## How to complete this task:
Leave out the images and repeat every entry below exactly.
====
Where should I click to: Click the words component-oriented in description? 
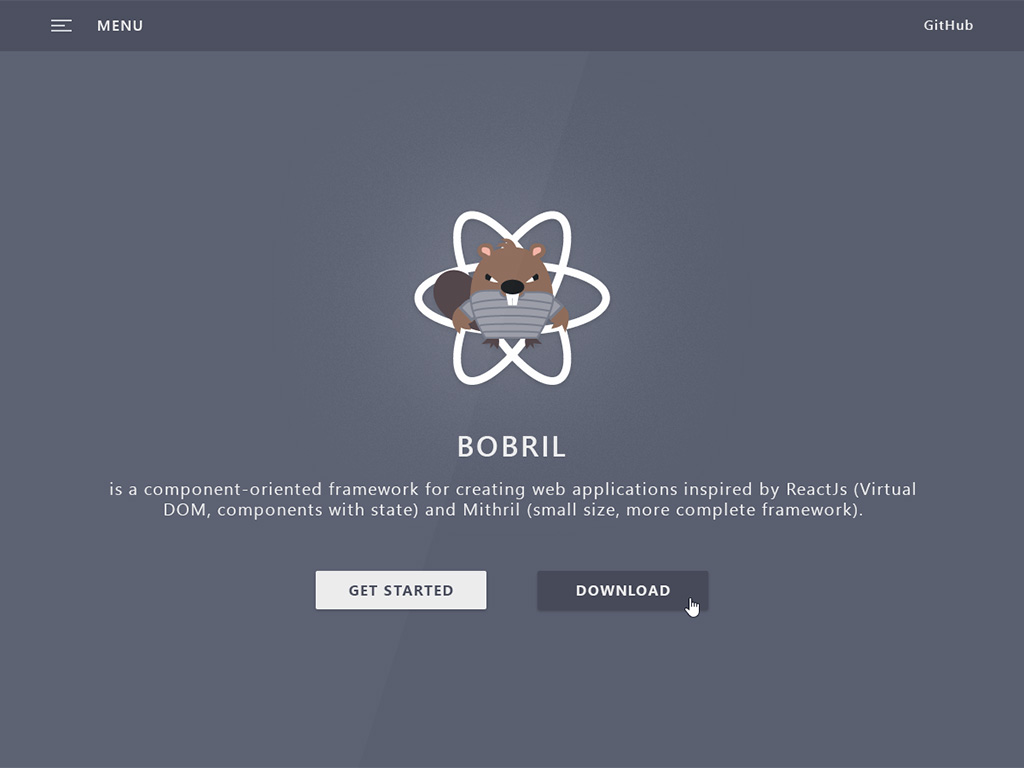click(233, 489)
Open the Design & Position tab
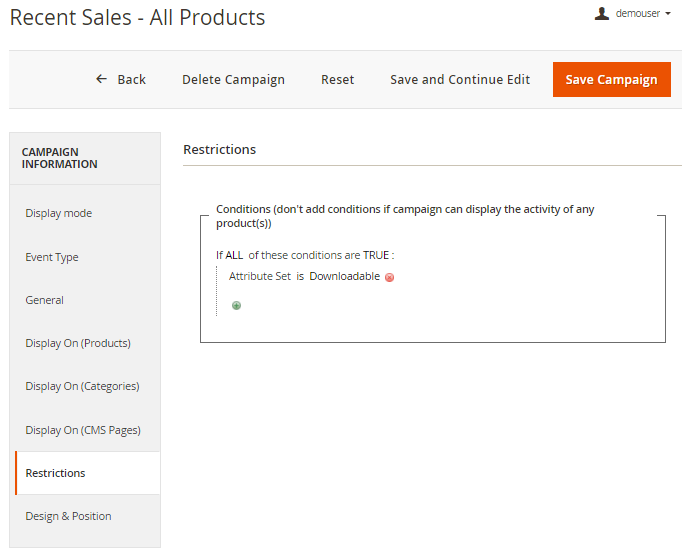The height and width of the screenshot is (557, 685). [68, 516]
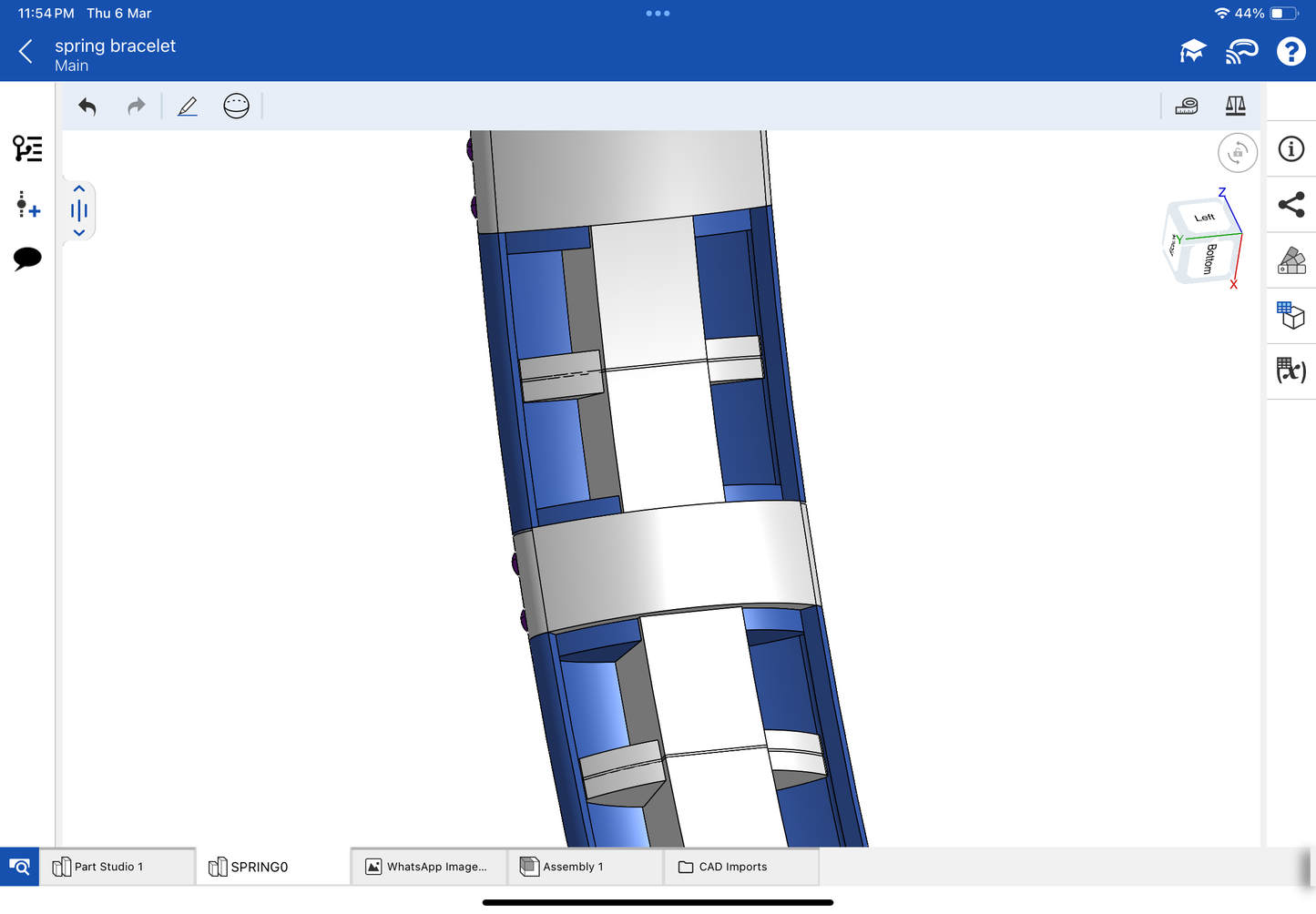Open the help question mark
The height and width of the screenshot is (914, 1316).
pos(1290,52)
====
## Reply:
Where should I click to: Click the words component-oriented in description? 
click(233, 489)
Open the Design & Position tab
The height and width of the screenshot is (557, 685). [68, 516]
Open the help question mark
The height and width of the screenshot is (914, 1316).
pos(1290,52)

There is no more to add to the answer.